== Compito assegnato 1 ==
Riassumi in due frasi il testo sulla riforma del MES.
== Compito assegnato 2 ==
Scrivi il seguito del testo sulla riforma del MES, riprendendo subito dopo l'ultima riga.

== Sezione di testo ==
Durante le ultime due settimane, è esplosa in Italia una piuttosto male informata ma molto accesa polemica sul tema della riforma del Meccanismo di Stabilità Europeo (MES), che l’Eurogruppo dovrebbe approvare a dicembre di quest’anno. Si tratta di un dibattito che lascia perplessi, in particolare perché arriva molto in ritardo: questa riforma si sta negoziando a livello Europeo da quasi due anni, e il testo attualmente in discussione è stato approvato prima a Dicembre 2018 e poi rivisto e riapprovato nel Giugno 2019 – quando molti di coloro che oggi lo contestano erano parte del governo Italiano che sedeva al tavolo dei negoziati. Il dibattito inoltre manca di sostanza, e su alcuni alcuni aspetti sembra esserci davvero molta confusione. Cerchiamo di fare chiarezza sui punti più controversi della vicenda.
1 – Cosa fa il MES?

== Insieme di dati ==
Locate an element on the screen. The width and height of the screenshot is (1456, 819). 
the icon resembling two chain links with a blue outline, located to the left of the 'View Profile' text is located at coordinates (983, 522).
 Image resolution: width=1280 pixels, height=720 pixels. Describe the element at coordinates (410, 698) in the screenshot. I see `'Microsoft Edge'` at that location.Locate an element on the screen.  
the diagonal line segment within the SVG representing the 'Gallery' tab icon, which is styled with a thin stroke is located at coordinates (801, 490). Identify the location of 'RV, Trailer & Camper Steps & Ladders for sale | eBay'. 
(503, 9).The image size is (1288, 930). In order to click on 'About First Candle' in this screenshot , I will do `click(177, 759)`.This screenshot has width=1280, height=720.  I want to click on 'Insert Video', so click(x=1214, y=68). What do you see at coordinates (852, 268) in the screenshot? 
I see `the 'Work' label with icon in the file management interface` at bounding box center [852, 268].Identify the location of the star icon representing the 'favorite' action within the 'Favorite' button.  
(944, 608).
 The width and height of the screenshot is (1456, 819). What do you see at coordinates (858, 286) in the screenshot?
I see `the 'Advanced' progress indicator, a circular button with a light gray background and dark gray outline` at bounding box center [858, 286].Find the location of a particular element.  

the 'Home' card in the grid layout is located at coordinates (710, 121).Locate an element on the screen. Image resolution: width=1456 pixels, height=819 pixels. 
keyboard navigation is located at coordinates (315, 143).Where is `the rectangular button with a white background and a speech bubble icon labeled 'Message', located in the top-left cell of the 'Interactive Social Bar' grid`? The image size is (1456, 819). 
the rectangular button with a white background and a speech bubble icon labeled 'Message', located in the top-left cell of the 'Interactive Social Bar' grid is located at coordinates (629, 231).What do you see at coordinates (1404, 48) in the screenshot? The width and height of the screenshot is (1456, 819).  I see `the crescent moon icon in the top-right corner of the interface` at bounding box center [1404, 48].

== Risposta attesa 1 ==
Da circa due settimane in Italia è esplosa una polemica accesa ma poco informata sulla riforma del Meccanismo di Stabilità Europeo, che l'Eurogruppo dovrebbe approvare a dicembre. Il dibattito appare tardivo e privo di sostanza, perché la riforma si negozia da quasi due anni e il testo fu approvato nel dicembre 2018 e riapprovato nel giugno 2019, quando molti degli attuali critici facevano parte del governo italiano presente ai negoziati.

== Risposta attesa 2 ==
Una ragione per cui questo dibattito è molto preoccupante è il fatto che rivela un’incomprensione di fondo di cosa sia il MES e del perché sia indispensabile. Un commento pubblicato sul quotidiano economico-finanziario MF/Milano Finanza sosteneva la settimana scorsa che il nuovo MES fosse stato “ideato per favorire la speculazione contro l’Italia”. Il leader della Lega, Matteo Salvini, dal canto suo, ha detto pubblicamente che “il MES ruba soldi ai poveri per darli ai ricchi”. Francesca Donato – Parlamentare Europea della Lega – si è spinta a dire in diretta TV che per la Lega il MES andrebbe proprio “abolito”.
Si tratta di un’affermazione molto pericolosa. Nato nell’ottobre 2012 come successore permanente della temporanea European Financial Stability Facility (EFSF), il MES presta a quei Paesi dell’Eurozona che si trovino a perdere (o rischiare di perdere) l’accesso ai mercati dei capitali. È l’istituzione più simile a un prestatore di ultima istanza che attualmente esista nell’Eurozona. La BCE svolge lo stesso ruolo nei confronti delle banche, ma non può farlo nei confronti dei governi – stante il divieto di finanziamento monetario.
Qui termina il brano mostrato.